Stored items:
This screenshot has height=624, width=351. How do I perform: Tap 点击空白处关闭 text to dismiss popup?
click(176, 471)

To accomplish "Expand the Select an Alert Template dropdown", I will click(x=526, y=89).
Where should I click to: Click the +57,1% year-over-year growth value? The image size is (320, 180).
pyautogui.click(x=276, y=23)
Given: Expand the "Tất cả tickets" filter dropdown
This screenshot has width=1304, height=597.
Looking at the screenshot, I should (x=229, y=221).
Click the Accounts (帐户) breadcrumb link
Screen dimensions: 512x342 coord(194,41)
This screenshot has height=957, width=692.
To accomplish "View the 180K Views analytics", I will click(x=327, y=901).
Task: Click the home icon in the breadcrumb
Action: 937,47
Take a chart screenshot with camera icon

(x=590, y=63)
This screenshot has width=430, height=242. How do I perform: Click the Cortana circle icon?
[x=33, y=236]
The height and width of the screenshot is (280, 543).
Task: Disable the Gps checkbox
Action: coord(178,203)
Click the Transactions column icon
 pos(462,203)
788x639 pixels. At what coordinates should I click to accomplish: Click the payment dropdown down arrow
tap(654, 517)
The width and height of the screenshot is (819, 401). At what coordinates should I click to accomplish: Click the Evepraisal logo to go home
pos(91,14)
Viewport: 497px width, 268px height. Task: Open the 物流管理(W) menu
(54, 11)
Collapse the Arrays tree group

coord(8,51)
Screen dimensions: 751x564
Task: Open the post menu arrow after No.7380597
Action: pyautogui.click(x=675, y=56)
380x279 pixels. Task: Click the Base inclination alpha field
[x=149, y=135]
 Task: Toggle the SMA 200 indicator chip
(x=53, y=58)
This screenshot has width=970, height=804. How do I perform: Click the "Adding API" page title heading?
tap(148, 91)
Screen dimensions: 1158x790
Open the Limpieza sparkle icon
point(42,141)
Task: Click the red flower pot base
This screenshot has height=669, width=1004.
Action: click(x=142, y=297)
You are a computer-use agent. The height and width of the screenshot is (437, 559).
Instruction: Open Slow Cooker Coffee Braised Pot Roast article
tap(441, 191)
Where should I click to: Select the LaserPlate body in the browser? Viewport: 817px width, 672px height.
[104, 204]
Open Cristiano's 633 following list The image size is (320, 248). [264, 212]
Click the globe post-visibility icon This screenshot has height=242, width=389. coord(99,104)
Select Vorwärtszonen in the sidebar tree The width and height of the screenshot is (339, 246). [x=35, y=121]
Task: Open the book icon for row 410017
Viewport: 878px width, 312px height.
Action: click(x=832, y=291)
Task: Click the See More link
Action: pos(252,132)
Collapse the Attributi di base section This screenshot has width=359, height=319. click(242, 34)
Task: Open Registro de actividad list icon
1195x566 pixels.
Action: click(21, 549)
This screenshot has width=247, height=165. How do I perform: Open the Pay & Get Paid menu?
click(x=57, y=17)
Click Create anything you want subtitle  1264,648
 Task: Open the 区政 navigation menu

### Problem details
Reproduce verbatim the lines above, from the line with "788x639 pixels. At" through the line with "Select Vorwärtszonen in".

### Reply
788x639 pixels. At what coordinates should I click to accomplish: Click the payment dropdown down arrow
tap(654, 517)
The width and height of the screenshot is (819, 401). At what coordinates should I click to accomplish: Click the Evepraisal logo to go home
pos(91,14)
Viewport: 497px width, 268px height. Task: Open the 物流管理(W) menu
(54, 11)
Collapse the Arrays tree group

coord(8,51)
Screen dimensions: 751x564
Task: Open the post menu arrow after No.7380597
Action: pyautogui.click(x=675, y=56)
380x279 pixels. Task: Click the Base inclination alpha field
[x=149, y=135]
 Task: Toggle the SMA 200 indicator chip
(x=53, y=58)
This screenshot has width=970, height=804. How do I perform: Click the "Adding API" page title heading?
tap(148, 91)
Screen dimensions: 1158x790
Open the Limpieza sparkle icon
point(42,141)
Task: Click the red flower pot base
This screenshot has height=669, width=1004.
Action: click(x=142, y=297)
You are a computer-use agent. The height and width of the screenshot is (437, 559).
Instruction: Open Slow Cooker Coffee Braised Pot Roast article
tap(441, 191)
Where should I click to: Select the LaserPlate body in the browser? Viewport: 817px width, 672px height.
[104, 204]
Open Cristiano's 633 following list The image size is (320, 248). [264, 212]
Click the globe post-visibility icon This screenshot has height=242, width=389. coord(99,104)
Select Vorwärtszonen in the sidebar tree The width and height of the screenshot is (339, 246). [x=35, y=121]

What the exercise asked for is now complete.